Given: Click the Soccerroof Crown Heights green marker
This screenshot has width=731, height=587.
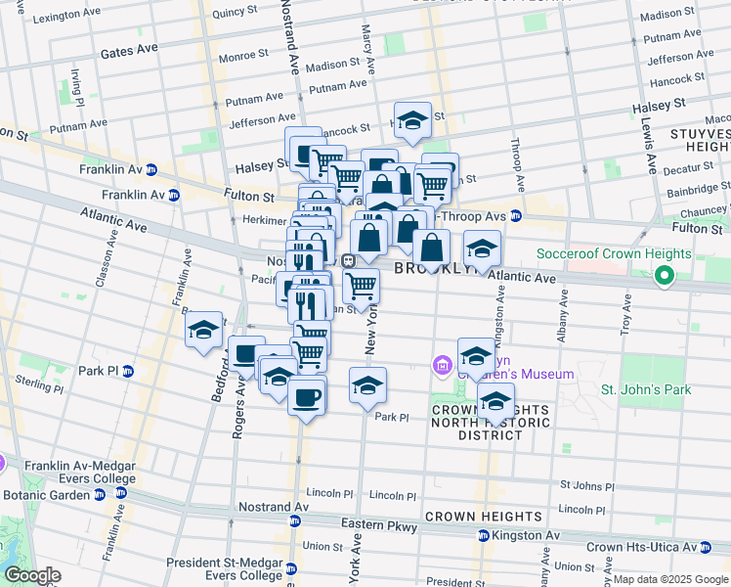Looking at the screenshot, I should tap(665, 277).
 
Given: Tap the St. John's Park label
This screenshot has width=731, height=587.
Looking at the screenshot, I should tap(645, 389).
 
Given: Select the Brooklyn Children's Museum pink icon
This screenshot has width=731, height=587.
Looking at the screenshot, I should tap(442, 366).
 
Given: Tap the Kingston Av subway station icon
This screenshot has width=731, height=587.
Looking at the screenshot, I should tap(483, 536).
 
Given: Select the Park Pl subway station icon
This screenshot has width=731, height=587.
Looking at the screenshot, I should tap(128, 371).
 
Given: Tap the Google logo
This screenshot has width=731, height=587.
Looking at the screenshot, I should tap(31, 575).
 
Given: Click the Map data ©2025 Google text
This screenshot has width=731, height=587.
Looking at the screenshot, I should tap(670, 579).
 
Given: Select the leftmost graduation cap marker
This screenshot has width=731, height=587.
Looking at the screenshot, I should tap(203, 329).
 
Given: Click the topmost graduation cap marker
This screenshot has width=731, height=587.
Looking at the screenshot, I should tap(412, 119).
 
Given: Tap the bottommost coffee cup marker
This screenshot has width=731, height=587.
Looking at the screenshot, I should tap(306, 397).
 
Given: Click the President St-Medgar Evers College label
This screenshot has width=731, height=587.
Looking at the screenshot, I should tap(226, 568).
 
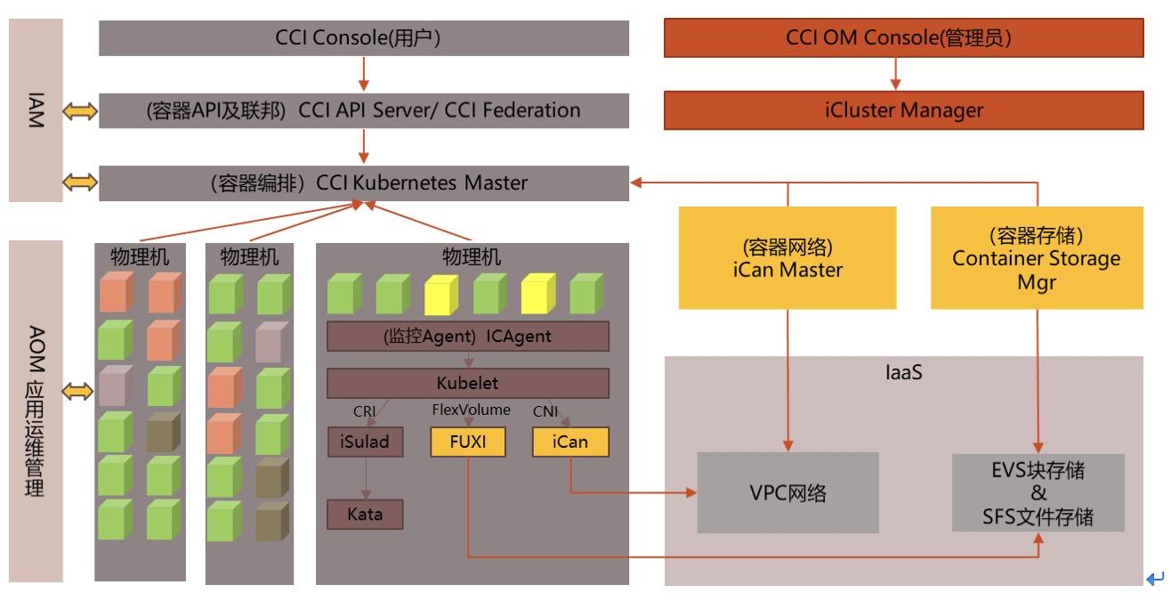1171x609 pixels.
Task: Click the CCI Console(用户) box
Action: pos(364,38)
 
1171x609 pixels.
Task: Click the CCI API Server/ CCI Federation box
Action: pos(364,111)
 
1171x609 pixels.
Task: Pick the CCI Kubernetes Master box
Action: pos(364,183)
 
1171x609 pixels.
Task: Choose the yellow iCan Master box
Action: pos(787,257)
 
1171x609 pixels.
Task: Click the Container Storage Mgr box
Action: pos(1037,257)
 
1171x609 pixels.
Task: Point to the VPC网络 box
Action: pos(787,492)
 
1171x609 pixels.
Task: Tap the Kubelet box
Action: pos(468,384)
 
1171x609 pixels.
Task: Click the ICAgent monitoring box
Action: pos(468,337)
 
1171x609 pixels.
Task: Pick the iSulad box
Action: pos(365,443)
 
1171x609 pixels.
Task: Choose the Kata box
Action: pos(365,514)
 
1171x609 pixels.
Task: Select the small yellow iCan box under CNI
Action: pos(570,443)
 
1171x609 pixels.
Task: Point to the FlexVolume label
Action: pos(472,410)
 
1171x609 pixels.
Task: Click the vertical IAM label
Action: pos(36,111)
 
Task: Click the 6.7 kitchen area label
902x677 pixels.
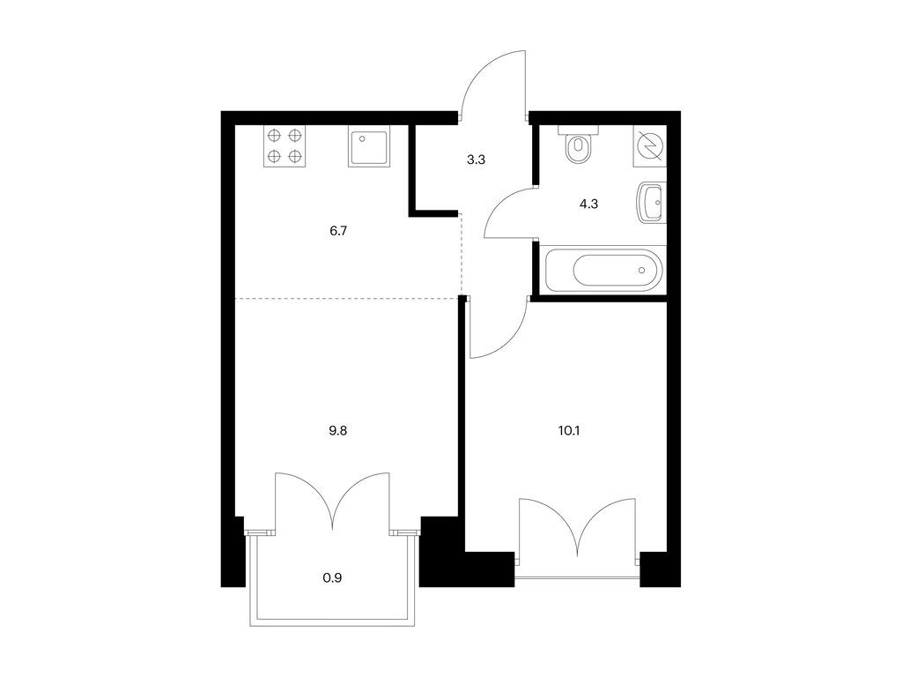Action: click(338, 231)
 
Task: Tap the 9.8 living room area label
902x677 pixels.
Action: click(337, 430)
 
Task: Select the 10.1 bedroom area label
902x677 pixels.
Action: click(568, 430)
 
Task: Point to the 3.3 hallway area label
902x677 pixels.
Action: click(476, 160)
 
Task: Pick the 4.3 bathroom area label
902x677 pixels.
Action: click(588, 204)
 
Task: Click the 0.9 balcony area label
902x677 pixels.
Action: click(332, 577)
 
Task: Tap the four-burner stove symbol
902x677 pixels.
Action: click(285, 146)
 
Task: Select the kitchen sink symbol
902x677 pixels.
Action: click(369, 146)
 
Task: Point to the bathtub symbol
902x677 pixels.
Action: click(604, 270)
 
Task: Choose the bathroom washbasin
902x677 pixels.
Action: click(653, 203)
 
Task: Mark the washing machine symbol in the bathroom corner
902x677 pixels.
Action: click(650, 146)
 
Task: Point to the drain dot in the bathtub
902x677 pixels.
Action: click(642, 270)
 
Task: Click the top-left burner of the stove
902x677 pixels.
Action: click(275, 136)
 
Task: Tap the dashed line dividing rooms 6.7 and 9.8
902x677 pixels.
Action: click(347, 298)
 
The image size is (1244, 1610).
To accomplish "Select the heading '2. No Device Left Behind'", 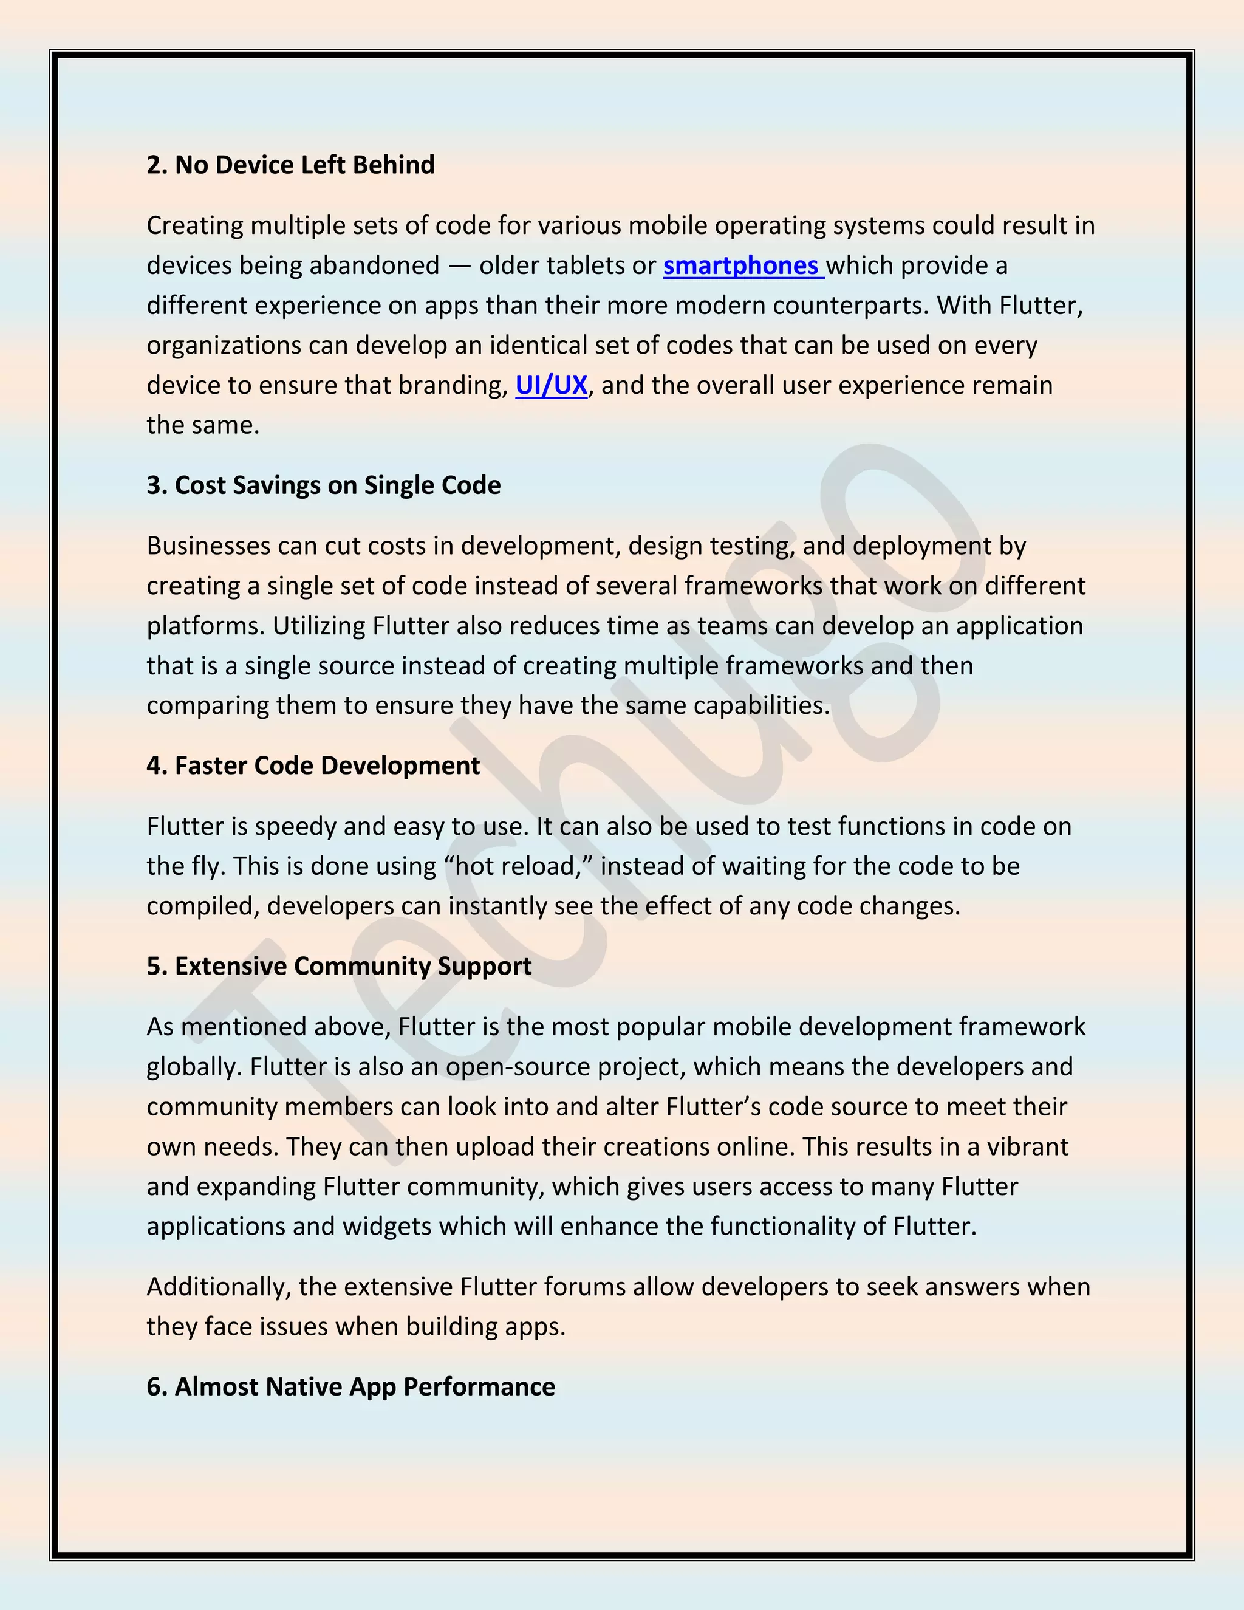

--------

▸ **Short problem**: Reproduce the items from the line containing "Task: Select the kitchen sink symbol" through the end of the items, with the tasks included and the pictures omitted. Multiply every coordinate in the answers by 1.8 and round each to a whole number, with halves rounded up.

▸ **Response to the task**:
Task: Select the kitchen sink symbol
902x677 pixels.
Action: click(664, 263)
 
Task: Point to the bathtub symbol
902x677 pixels.
Action: click(1087, 486)
 
Task: Choose the bathroom washbasin
902x677 pixels.
Action: click(1175, 365)
 
Task: Mark the washing machine symbol in the bathroom corner
902x677 pixels.
Action: click(1170, 263)
 
Task: Point to the drain dot in the bathtub
902x677 pixels.
Action: click(1156, 486)
 
Task: Click the top-left burner of the stove
902x677 pixels.
Action: click(495, 245)
 
Task: Tap the dashed line dividing rooms 6.7 and 9.8
902x677 pixels.
Action: click(625, 536)
 
The image size is (1244, 1610).
To accomplish "Select the heading '2. No Device Left Behind'", 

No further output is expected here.